You should know how much it hurt me in 1977 to graduate from college and not be given a chance to try to play QB in the NFL. It hurt in 1993 to have coordinated the number one defense in the NFL and not get an interview for one of the five head coaching openings that year. But I have to tell you it hurts even more to see African American coaches going through the same thing almost 30 years later. And it will hurt to see four African American coordinators in this Super Bowl who will be questioning whether they will actually get an opportunity to be a head coach in the foreseeable future. And this is hurting our league.

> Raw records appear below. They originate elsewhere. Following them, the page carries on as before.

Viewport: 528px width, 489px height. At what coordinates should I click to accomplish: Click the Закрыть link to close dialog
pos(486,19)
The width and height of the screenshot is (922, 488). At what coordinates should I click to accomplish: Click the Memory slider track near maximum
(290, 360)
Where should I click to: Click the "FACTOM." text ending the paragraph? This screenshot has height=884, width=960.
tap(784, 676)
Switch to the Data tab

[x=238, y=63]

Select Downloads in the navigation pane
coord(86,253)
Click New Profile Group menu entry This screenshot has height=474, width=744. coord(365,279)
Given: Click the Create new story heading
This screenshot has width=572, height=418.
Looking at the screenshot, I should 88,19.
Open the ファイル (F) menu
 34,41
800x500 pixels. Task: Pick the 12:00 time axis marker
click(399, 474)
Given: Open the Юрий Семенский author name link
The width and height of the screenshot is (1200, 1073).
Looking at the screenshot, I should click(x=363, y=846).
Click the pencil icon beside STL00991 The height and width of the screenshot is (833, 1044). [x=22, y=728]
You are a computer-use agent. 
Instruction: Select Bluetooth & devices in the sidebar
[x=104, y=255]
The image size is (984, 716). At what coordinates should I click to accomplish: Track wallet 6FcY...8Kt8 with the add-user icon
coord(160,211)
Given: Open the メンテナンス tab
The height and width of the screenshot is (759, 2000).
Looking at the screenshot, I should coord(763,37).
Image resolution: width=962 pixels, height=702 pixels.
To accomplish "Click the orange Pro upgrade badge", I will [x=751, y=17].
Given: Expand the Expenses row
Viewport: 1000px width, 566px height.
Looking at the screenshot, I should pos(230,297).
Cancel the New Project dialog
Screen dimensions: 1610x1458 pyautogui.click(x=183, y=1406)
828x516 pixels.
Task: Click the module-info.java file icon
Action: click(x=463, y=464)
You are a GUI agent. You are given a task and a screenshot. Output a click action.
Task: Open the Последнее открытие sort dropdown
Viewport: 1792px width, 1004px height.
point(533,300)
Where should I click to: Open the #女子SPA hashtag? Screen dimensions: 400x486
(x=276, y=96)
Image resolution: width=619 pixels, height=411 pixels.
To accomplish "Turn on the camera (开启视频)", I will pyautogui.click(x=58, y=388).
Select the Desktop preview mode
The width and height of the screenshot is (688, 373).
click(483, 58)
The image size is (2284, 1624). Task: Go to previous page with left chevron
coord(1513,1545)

What is the solution to this problem? How can we make the situation better and make our league better? I believe it comes down to you. You are the 32 men and women that determine the direction of your franchise and the direction of the entire league. You set the policies and you make the decisions. You are the key players. I know that’s the case because for 13 years I was in a position similar to yours. As the head coach of the Tampa Bay Bucs, then the Indianapolis Colts, I was responsible for everything that took place with our players. If we didn’t perform well on the field, it was my job to fix it. If we had players who didn’t represent the team well off the field, I was responsible for changing that. It was my responsibility to develop the plan for reaching the goal of being champions, on and off the field.
That’s why I’m writing this letter to you. Because ultimately you are the decision makers that determine the direction of the NFL. Are those decisions going to simply involve trying to win Super Bowls and be profitable, or will they be about making the NFL the best it can be? I’m suggesting, and history has shown, you don’t have to choose. I’m asking you to keep the legacy moving forward and make the NFL the best league we can be. And I’m believing that you’re going to do that. Please show me that my faith in you is justified.